Designosaurus - The Industrial Design Blog of Matt Gill.

Euromold

An expo solely for mak­ing things the indus­trial way. Lots of molds, lasers and mechan­i­cal arms to see here. For me that got pretty old fast, then we got into what must have been the 3D printing/​student hall. Now this is waaaaaay better.

These guys had rigged an SLR to a Pico Pro­jec­tor and used it as a 3D scan­ner. The whole kit costs 2,000 Euro which isn’t that bad. You get the soft­ware, pro­jec­tor, cam­era, tri­pod and a turntable for plac­ing your scan­ning object on. The pro­jec­tor projects a grid image on the object and you rotate the turntable at even inter­vals to take pic­tures which can then be stitched together. It sounds a lit­tle more involved than the demo we got at school with the hand­held 3D scan gun but a lot cheaper.

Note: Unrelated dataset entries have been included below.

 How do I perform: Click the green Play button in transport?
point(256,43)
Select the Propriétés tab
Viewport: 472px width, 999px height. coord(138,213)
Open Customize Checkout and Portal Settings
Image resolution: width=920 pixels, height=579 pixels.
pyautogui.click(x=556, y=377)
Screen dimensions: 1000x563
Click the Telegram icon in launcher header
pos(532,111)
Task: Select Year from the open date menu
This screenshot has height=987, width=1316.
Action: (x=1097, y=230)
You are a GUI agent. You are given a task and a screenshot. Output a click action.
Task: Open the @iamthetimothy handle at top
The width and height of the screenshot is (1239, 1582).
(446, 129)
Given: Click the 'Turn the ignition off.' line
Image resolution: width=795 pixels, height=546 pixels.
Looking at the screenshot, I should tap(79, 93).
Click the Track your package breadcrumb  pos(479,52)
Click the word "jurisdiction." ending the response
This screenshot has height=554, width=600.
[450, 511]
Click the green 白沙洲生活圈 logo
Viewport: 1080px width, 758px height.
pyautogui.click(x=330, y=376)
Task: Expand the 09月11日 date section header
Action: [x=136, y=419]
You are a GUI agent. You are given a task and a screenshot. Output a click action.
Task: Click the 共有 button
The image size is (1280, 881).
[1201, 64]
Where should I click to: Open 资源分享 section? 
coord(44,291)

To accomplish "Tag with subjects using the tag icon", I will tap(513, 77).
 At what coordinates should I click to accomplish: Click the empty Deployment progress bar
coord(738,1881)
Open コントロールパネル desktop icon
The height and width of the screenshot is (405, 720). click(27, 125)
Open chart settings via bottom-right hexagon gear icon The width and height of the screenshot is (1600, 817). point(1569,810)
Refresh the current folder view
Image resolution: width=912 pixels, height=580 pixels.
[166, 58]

This replica air­craft engine with props was 3D printed. What the heck?

Objet by far had one of the coolest booths. The res­o­lu­tion is superb and you can really feel the mate­r­ial dif­fer­ences in the lighter hard plas­tic and black rub­ber printing.

The clear half of this screw dri­ver was printed and fits per­fectly onto the mass man­u­fac­tured half AND it worked.

This group of stu­dents was spon­sored by Bosch to enter into some com­pe­ti­tion where you design a vehi­cle to be dri­ven by a sin­gle screw­driver. There’s was this crazy 3D printed ham­mer­head trike… thing.

This e-​​bike frame (with inter­nal­ized chain!?) was entirely 3d printed. And I thought our bike model was expensive.

And this lit­tle guy is also 3D printed, hap­pens to be made of tita­nium and is the size of a small marble.